Es handelt sich nicht um eine objektive Untersuchung über Korruption, sondern um eine weltweite Umfrage zur sozusagen gefühlten Korruption, für die Gallup im Auftrag von "Transparency International" mehr als 63000 Menschen in 60 Ländern befragte.

Man kann also hübsch vergleichen. Und siehe - obwohl Deutschland im Urteil von Experten ein ungewöhnlich wenig korruptes Land Land ist (wir liegen auf Platz 16 unter 180 untersuchten Ländern), sehen die Deutschen sich von Korruption umgeben.

Und trotz aller Bemühungen der uns Regierenden, uns alle Sorgen des Lebens abzunehmen, trauen wir Deutschen ihnen in unserer Mehrheit offenbar nicht:

"Die Deutschen sind nicht überzeugt vom Kampf der Bundesregierung gegen Korruption: Immerhin 77 Prozent sind der Ansicht, dass die Regierung nicht wirksam gegen Korruption vorgeht. (...) Auffallend ist vor allem der anhaltende Pessimismus der Deutschen: 69 Prozent der Befragten erwarten, dass die Korruption in den kommenden drei Jahren zunehmen wird. Innerhalb der Europäischen Union sind nur die Bürger Großbritanniens (72 Prozent) und der Niederlande (73 Prozent) pessimistischer. Alle anderen liegen deutlich darunter", schreibt der "Tagesspiegel".

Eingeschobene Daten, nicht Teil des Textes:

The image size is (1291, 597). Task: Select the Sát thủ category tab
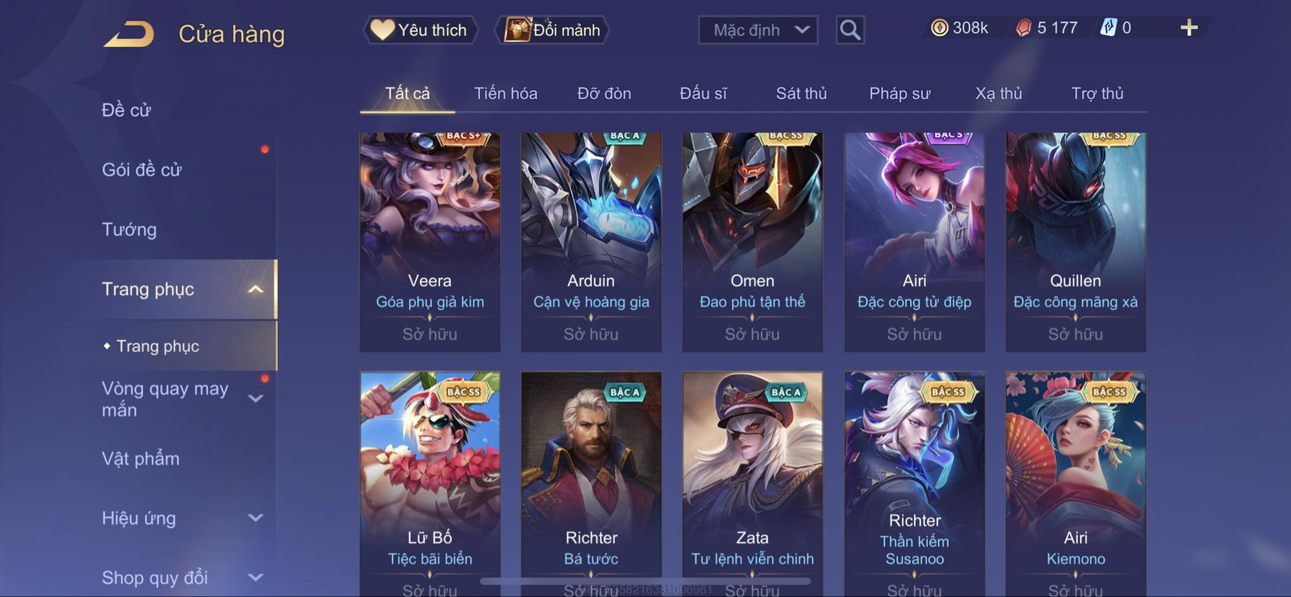click(x=801, y=93)
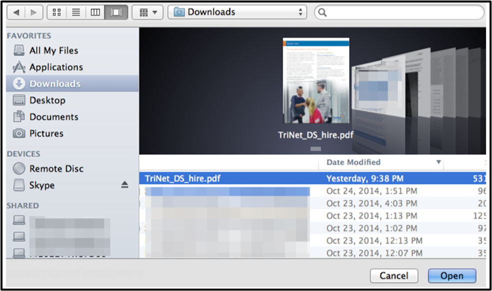Open the item arrangement dropdown
The height and width of the screenshot is (291, 492).
(x=147, y=12)
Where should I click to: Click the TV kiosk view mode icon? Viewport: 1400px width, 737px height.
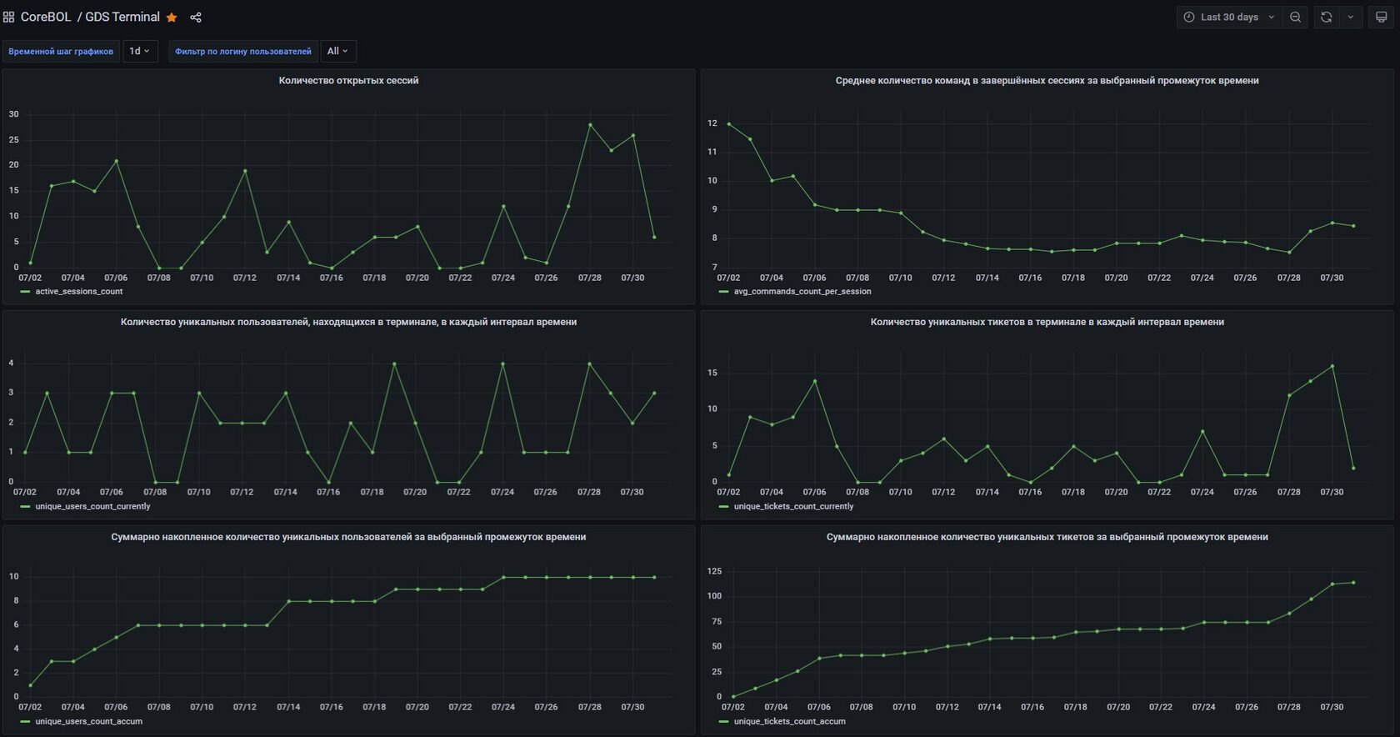[x=1381, y=18]
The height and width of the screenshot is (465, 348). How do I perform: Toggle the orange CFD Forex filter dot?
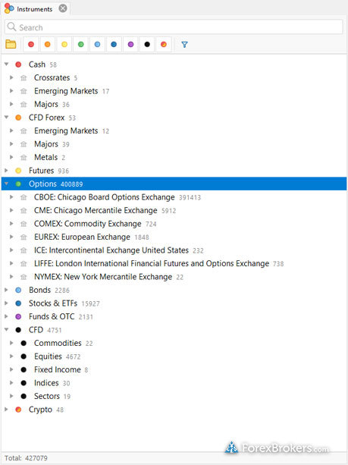[x=48, y=45]
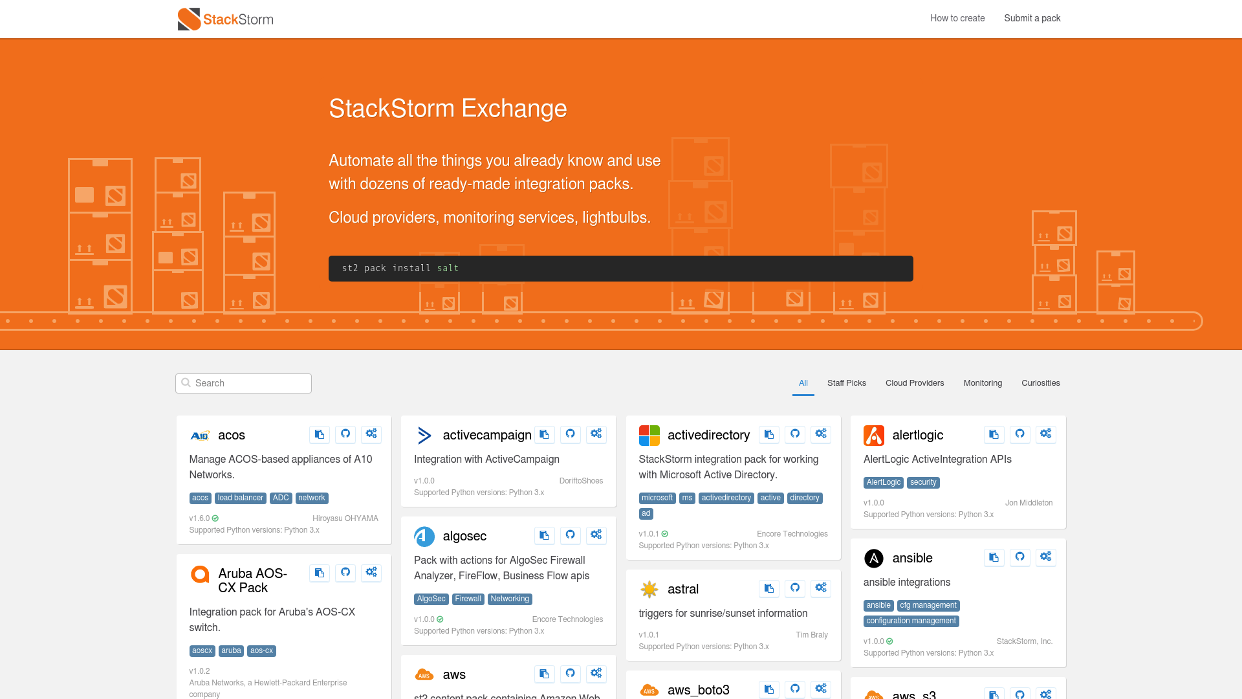Image resolution: width=1242 pixels, height=699 pixels.
Task: Click the share icon on algosec pack
Action: [x=596, y=535]
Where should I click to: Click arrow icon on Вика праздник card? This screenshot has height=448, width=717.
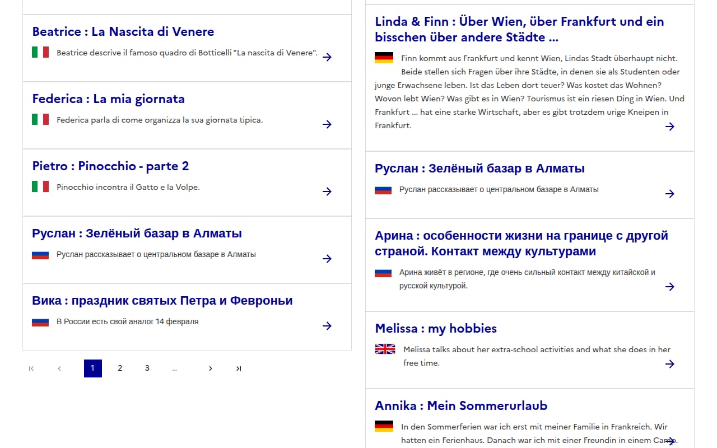pos(327,326)
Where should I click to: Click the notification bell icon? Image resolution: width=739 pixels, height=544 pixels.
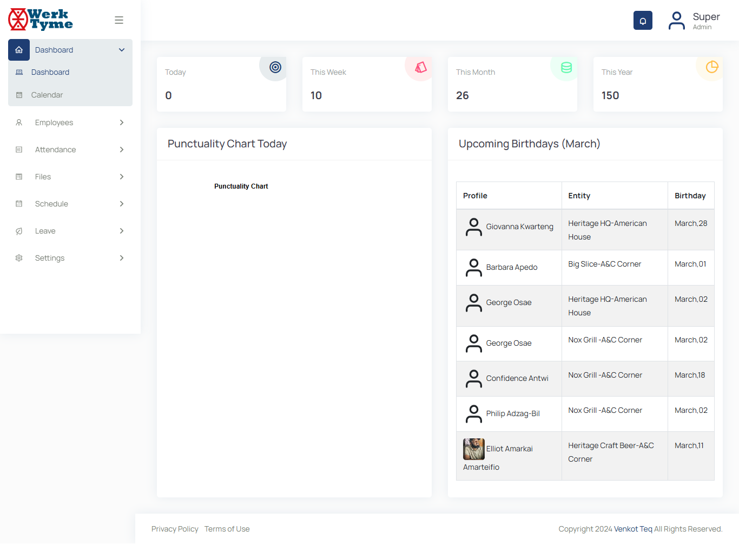pyautogui.click(x=643, y=21)
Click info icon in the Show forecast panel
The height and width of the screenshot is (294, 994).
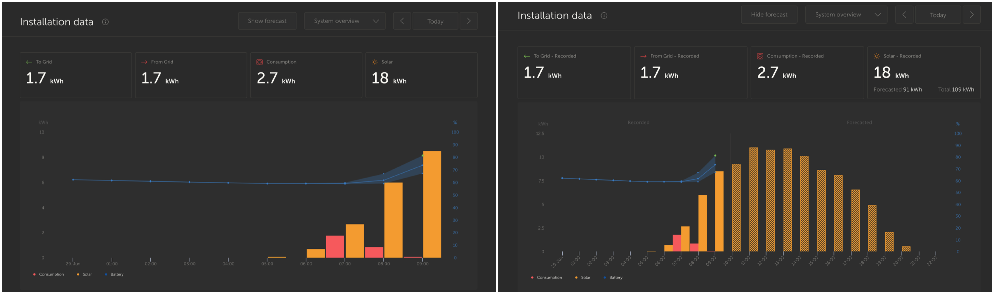click(x=105, y=22)
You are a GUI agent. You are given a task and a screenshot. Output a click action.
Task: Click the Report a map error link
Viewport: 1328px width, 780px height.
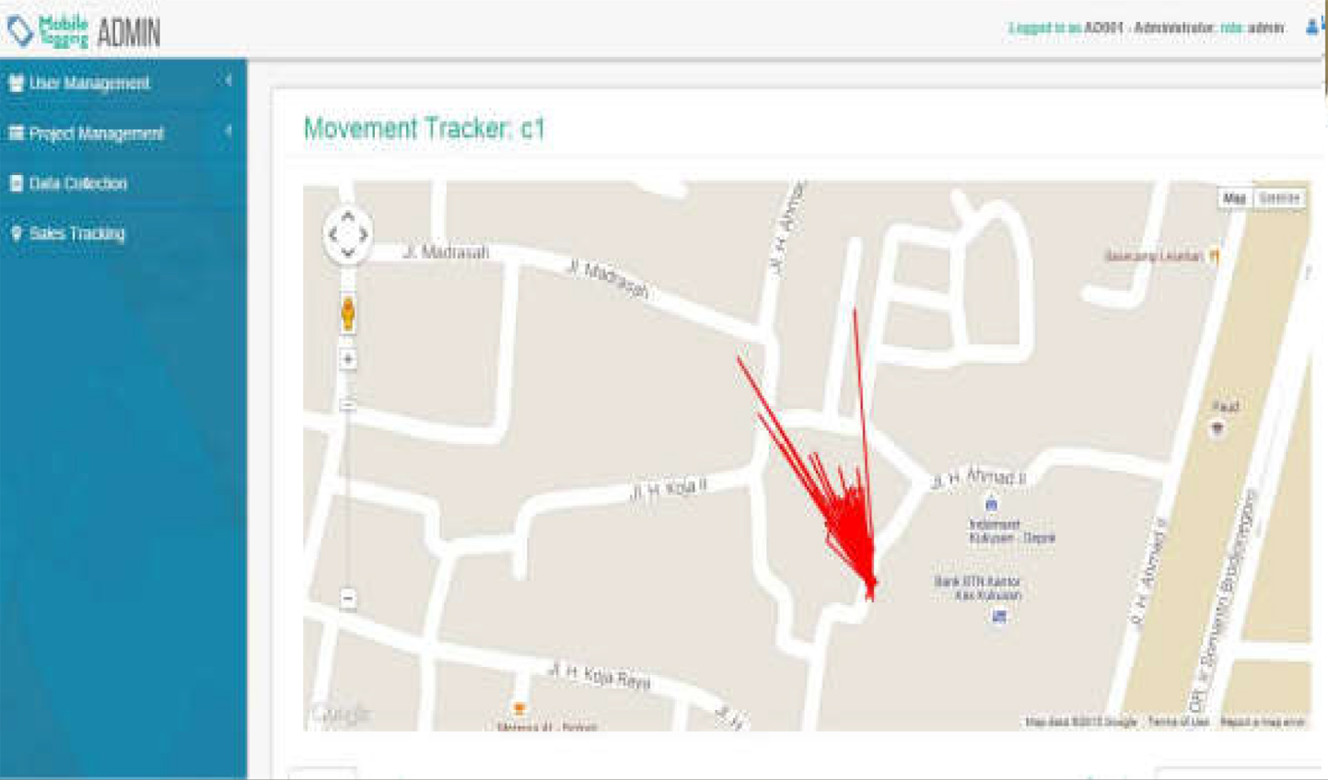(1263, 722)
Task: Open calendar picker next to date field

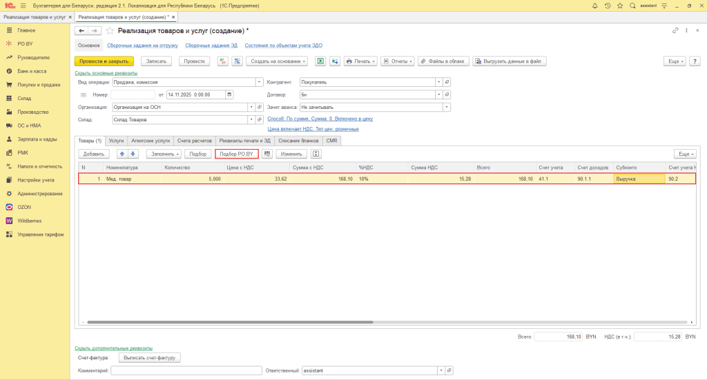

Es geschieht ihnen Recht, den uns Regierenden.

Sie spielen sich zunehmend als die einzig Erwachsenen auf, die uns Bürger wie hilflose Kinder behandeln dürfen (ja behandeln müssen, zu unserem eigenen Besten). Aber je mehr sie sich aufspielen, umso weniger glauben wir ihnen, daß sie die totale Kontrolle hinkriegen, die sie uns versprechen. Umso mißtrauischer werden wir, wir Deutschen, umso aufsässiger.

Die Frage ist nur, wie diese Aufsässigkeit sich in Zukunft äußern wird: In Eigeninitiative, mit der wir dem Staat zeigen, daß wir seine Fürsorge nicht brauchen. Darin, daß wir die einzige Partei wählen, die noch für die Freiheit des Einzelnen eintritt.

Oder aber in heimlichem Meckern, im Räsonieren am Stammtisch, im Mißtrauen gegenüber angeblicher Korruption, während wir zugleich vom Staat immer mehr verlangen.